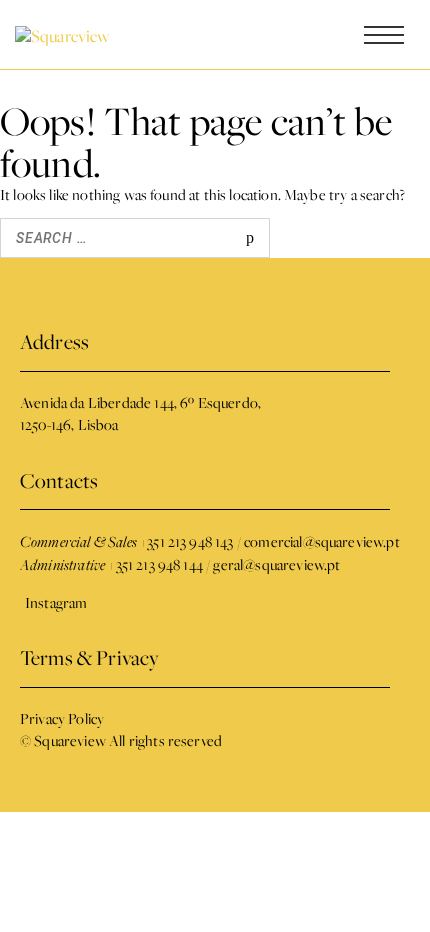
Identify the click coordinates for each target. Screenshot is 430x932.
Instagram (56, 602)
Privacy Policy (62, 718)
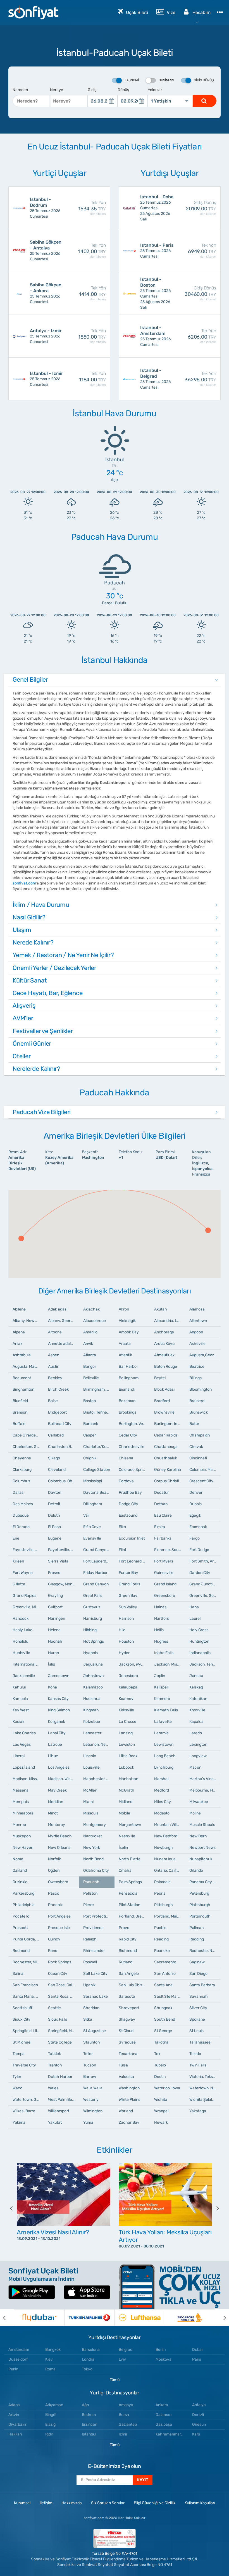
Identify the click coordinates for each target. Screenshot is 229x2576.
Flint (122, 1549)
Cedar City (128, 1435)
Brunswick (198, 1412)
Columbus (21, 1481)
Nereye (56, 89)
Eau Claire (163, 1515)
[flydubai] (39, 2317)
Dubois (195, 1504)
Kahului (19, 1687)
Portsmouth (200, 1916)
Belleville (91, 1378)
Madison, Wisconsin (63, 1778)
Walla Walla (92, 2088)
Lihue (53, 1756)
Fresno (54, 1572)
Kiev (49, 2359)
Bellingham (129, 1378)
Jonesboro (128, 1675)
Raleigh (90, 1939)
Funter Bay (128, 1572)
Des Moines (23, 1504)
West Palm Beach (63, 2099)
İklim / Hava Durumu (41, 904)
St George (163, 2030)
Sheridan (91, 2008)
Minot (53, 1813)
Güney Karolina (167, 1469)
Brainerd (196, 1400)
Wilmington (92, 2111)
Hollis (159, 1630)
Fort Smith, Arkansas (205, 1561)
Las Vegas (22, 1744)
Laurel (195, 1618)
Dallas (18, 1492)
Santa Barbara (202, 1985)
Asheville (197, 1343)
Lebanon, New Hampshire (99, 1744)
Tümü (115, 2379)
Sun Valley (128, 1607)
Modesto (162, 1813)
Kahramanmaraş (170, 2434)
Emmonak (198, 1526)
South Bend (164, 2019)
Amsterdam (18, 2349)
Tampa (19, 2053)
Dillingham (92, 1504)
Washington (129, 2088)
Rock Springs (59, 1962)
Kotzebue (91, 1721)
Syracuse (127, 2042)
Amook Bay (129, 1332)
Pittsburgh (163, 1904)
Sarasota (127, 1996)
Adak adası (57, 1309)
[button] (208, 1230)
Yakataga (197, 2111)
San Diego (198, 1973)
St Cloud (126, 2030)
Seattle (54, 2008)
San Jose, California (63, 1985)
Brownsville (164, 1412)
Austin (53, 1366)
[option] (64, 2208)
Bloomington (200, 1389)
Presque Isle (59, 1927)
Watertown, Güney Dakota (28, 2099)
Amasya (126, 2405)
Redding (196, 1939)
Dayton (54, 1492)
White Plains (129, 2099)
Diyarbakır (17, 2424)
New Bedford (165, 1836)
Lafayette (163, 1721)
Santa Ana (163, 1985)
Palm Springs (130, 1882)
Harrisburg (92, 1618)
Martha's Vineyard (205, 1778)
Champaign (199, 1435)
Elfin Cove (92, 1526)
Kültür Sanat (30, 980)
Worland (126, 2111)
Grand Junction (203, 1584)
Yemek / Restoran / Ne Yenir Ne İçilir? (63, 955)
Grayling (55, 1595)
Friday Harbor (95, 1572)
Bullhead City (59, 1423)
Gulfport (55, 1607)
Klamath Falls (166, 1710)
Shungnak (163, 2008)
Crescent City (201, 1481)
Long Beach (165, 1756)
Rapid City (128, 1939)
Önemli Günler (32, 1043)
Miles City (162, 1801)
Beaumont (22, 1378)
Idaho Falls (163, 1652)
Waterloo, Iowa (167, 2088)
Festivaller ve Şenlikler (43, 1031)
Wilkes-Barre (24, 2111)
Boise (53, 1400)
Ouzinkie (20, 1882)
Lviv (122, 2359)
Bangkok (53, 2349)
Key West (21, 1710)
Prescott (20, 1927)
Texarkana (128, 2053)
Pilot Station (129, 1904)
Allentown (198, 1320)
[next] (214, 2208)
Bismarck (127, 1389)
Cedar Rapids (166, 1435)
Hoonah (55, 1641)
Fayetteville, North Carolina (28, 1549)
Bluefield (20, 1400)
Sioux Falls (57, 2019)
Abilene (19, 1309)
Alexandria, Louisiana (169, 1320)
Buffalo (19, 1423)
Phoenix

------------------------------

## The task
Go through the material and report each line that holds the string "Güney".

## Your response
Güney Karolina (167, 1469)
Watertown, Güney Dakota (28, 2099)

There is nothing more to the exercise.